Tricida Inc., as expected, said the FDA declined to approve its NDA for veverimer as a treatment for chronic metabolic acidosis due to deficiencies in the NDA.

With an Aug. 22 PDUFA date set and publicly forecasted by the company in July, the turn had already driven company shares (NASDAQ:TCDA) down 40.3%. On Monday morning, shortly after the market opened, shares sagged another 12%.

The FDA provided options for the company to resolve deficiencies the agency noted, which include the possibility that another clinical trial may be needed for approval. The NDA was reviewed under the Accelerated Approval Program and the FDA left that option on the table.

Tricida said it will ask for a type A meeting, usually set within 30 days of the request, then detail its next steps, including a potential NDA resubmission, before 2020 ends.

The FDA accepted veverimer’s NDA for its accelerated approval program in November 2019 based on strong phase III extension data released in March 2019.

Results from Tricida's phase III, 12-week efficacy trial, TRCA-301, and a follow-on 40-week extension trial, TRCA-301E, formed the primary basis of its NDA submission. Both studies met their primary and secondary endpoints.

The CRL specifically noted the need for more data beyond the TRCA-301 and TRCA-301E trials regarding the treatment’s magnitude and durability of veverimer on the surrogate marker of serum bicarbonate and the applicability of the treatment effect to the U.S. population. The FDA also is concerned if the demonstrated effect size would be reasonably likely to predict clinical benefit.

There were no safety, clinical pharmacology/biopharmaceutics, CMC or non-clinical issues identified in the CRL, Tricida said.

Cowen analyst Phil Nadeau wrote Aug. 6, before the FDA specific concerns were revealed, that a CRL would mean at least a year’s delay to the launch.

This is the second, though more consequential, time that Tricida and the agency failed to see eye to eye. In a late cycle meeting with the regulator, held in May, company representatives addressed two substantive review issues that agency reviewers had raised in advance of the meeting, Tricida said in a recent SEC filing. In particular, the FDA expressed concerns related to the magnitude and durability of the treatment effect on the surrogate marker of serum bicarbonate demonstrated in the '301 and '301E trials and the applicability of data from those trials to the U.S. population.

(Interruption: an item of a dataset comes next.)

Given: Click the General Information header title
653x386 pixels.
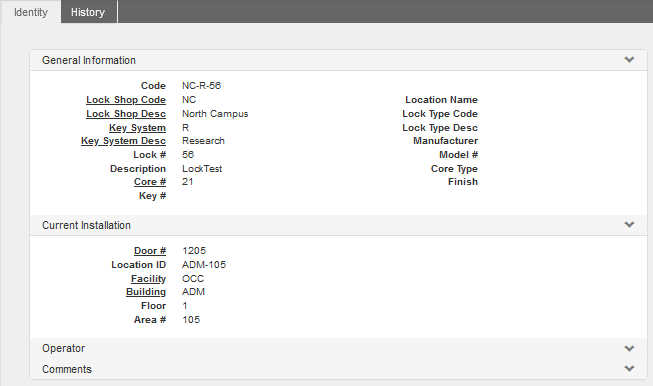Looking at the screenshot, I should tap(89, 60).
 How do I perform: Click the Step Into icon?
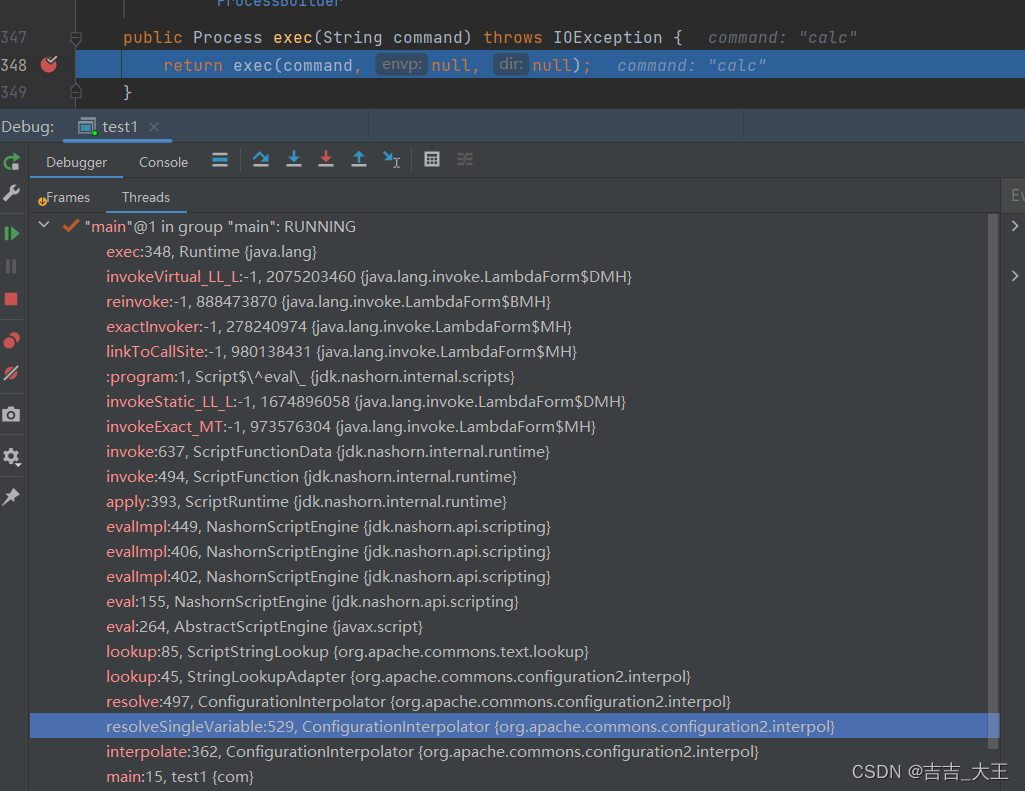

Tricida's team presented its rationale for why they believe their data addressed the issues raised. But because the regulator's July 14 notification about NDA deficiencies didn't specify the issues the agency saw in the application, they were left uncertain what the identified deficiencies were or whether they were related to the review issues raised earlier.

The extension trial followed the 12-week TRCA-301 study of 217 randomized patients with non-dialysis-dependent CKD and metabolic acidosis. Of 208 patients completing the trial, 196 opted to continue with the extension. They were assigned to the same blinded treatment received in the parent trial, with 114 receiving TRC-101 and 82 receiving placebo, of which 111 and 74, respectively, completed one year of treatment.

Chronic kidney disease treatments brought in $12.9 billion in the U.S., western Europe and Japan in 2015 and that market is expected to grow to $21.9 billion by 2025, according to DRG.